TO DO: Every line of the entries below from the one containing "Instruction: Select the" to the one containing "the green checkmark", both ends included, must be written out exactly. No other line belongs in the answer.

SUPPLIED DATA:
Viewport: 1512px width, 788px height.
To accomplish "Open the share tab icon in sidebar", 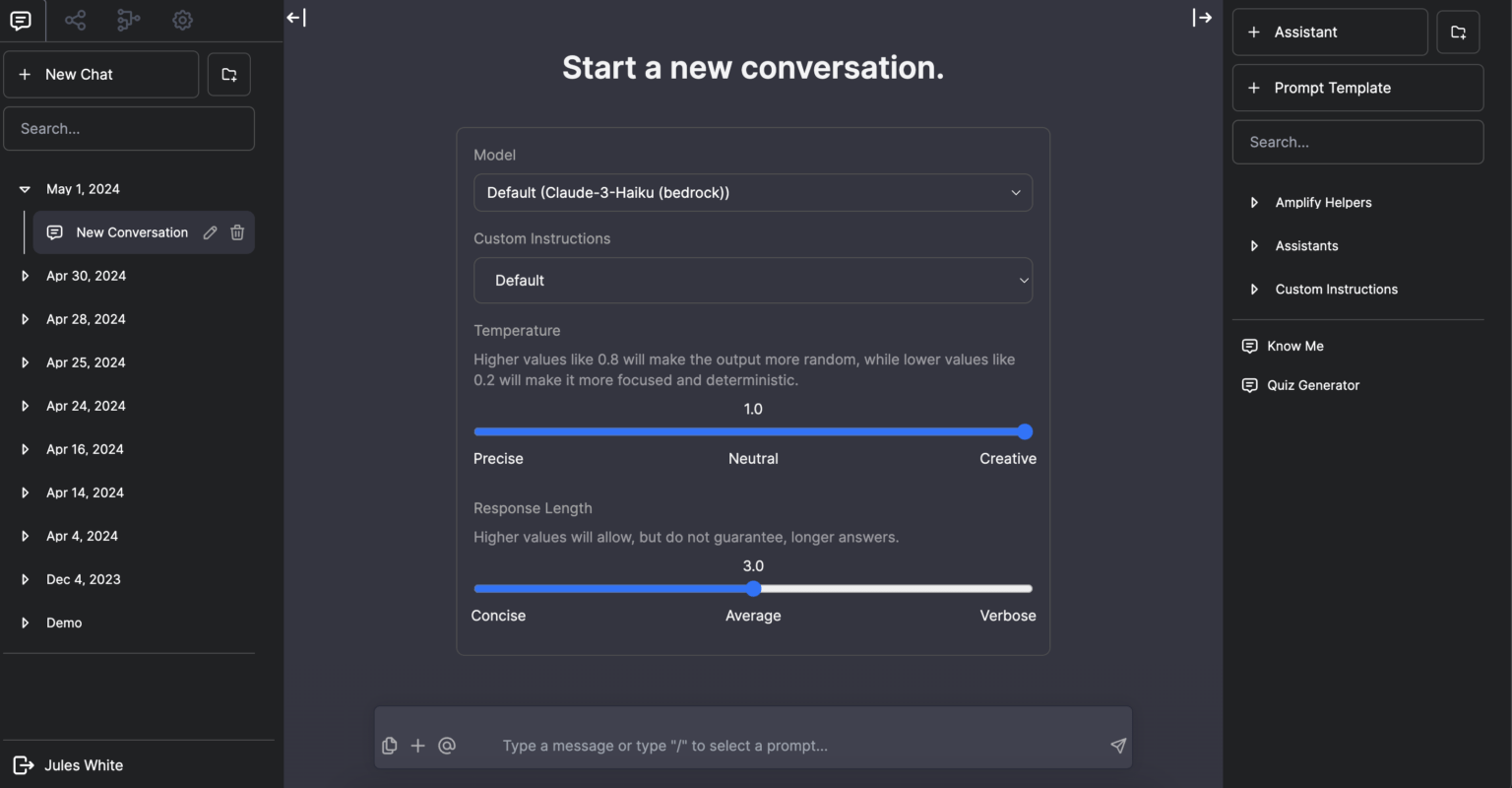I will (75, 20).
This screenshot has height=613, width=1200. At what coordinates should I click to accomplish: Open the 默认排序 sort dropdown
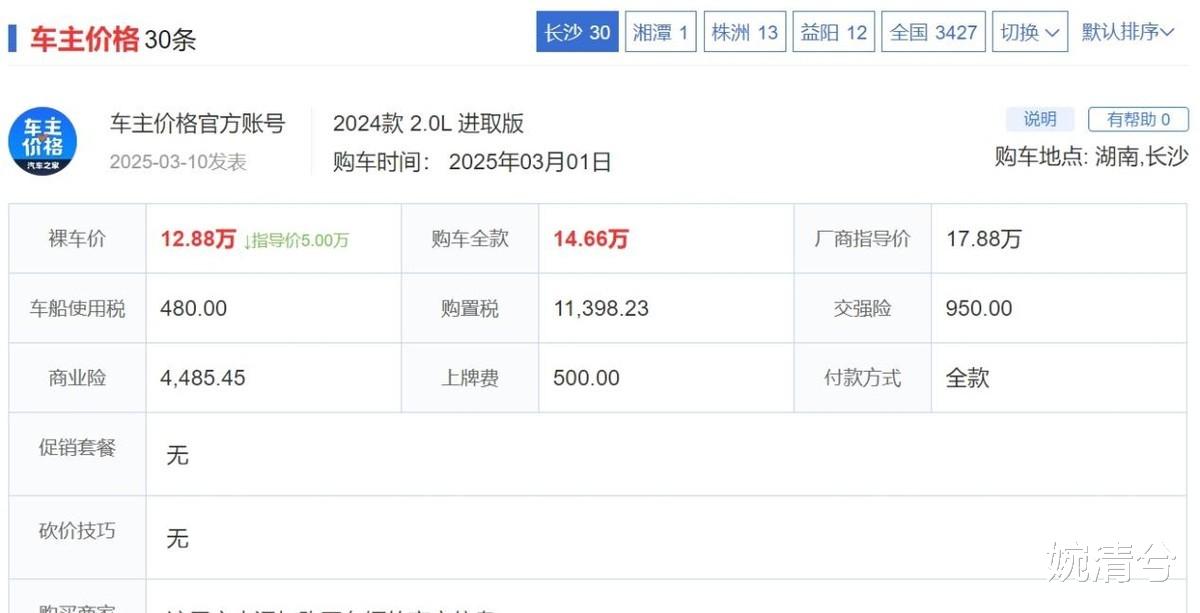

...

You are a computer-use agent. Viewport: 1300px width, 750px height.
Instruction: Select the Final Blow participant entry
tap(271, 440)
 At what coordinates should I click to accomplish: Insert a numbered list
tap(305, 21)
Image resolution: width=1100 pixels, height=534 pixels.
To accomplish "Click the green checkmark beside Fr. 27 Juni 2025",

---

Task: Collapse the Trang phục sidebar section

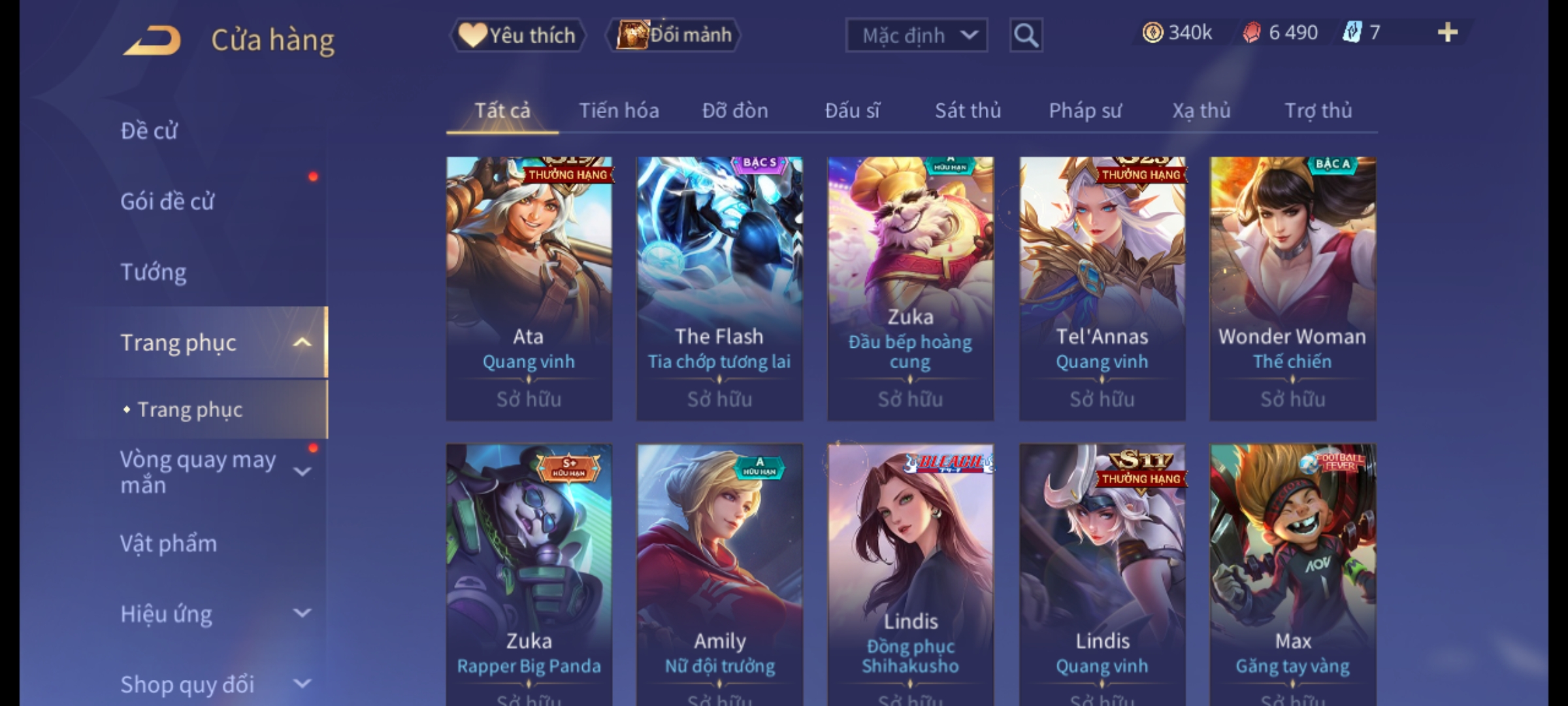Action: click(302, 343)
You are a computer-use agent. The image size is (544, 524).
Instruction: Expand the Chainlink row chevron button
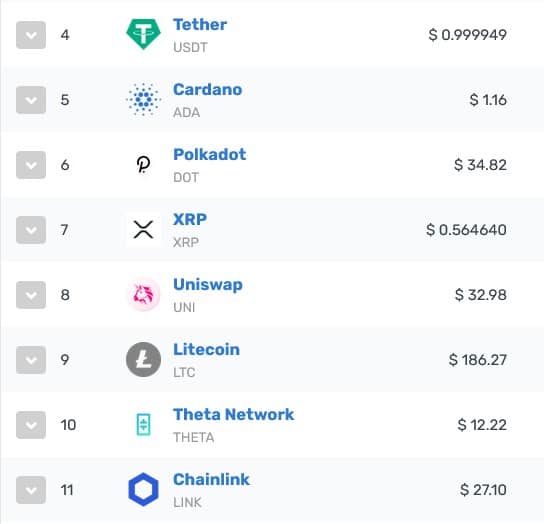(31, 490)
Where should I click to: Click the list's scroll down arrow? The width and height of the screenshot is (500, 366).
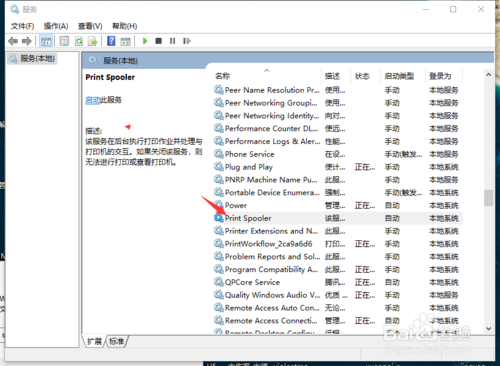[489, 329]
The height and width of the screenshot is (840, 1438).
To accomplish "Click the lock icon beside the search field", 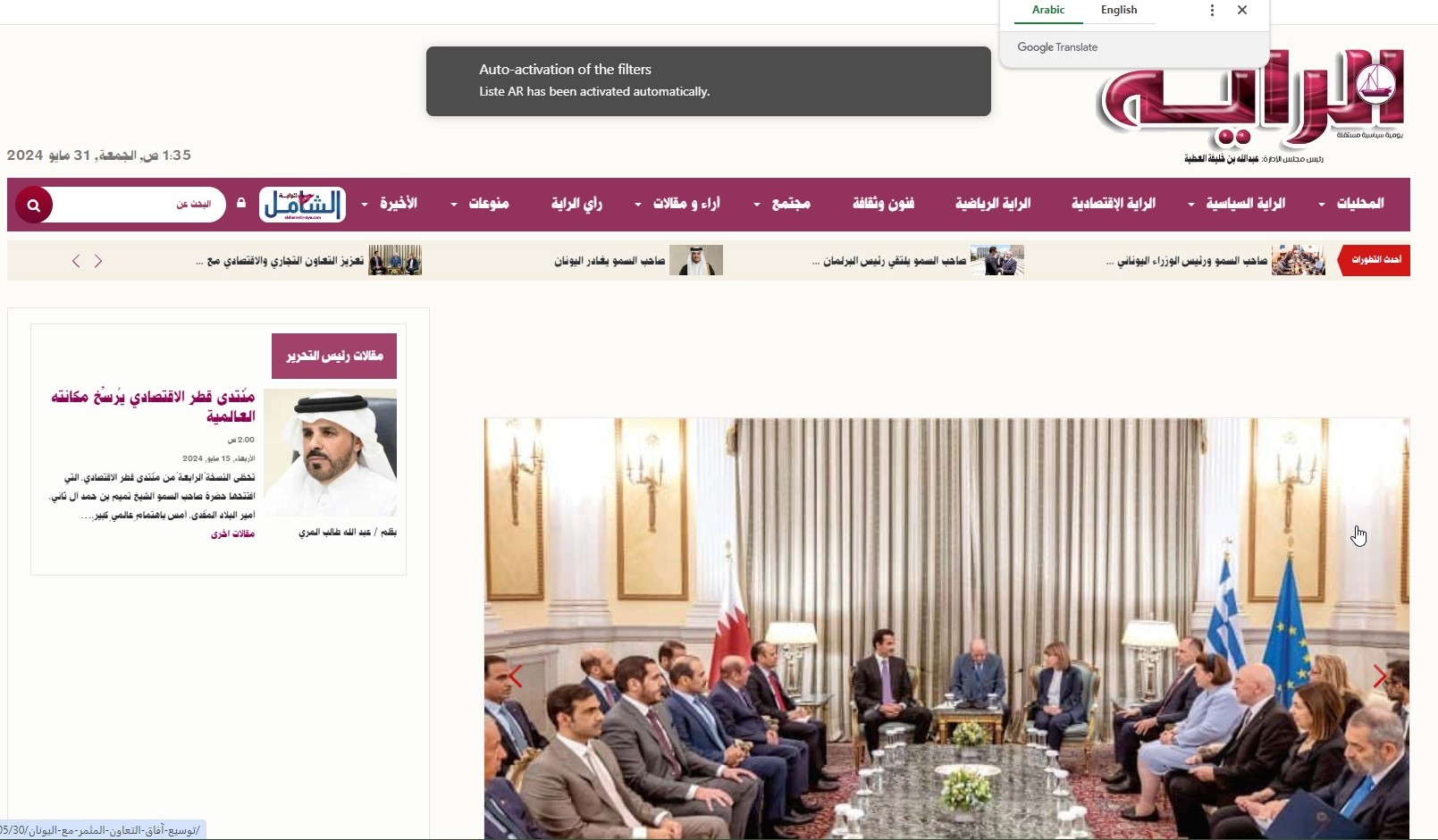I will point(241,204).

RESPONSE FOR THIS EXERCISE:
Instruction: Select the Final Blow participant entry
tap(271, 440)
 At what coordinates should I click to accomplish: Insert a numbered list
tap(305, 21)
Image resolution: width=1100 pixels, height=534 pixels.
To accomplish "Click the green checkmark beside Fr. 27 Juni 2025",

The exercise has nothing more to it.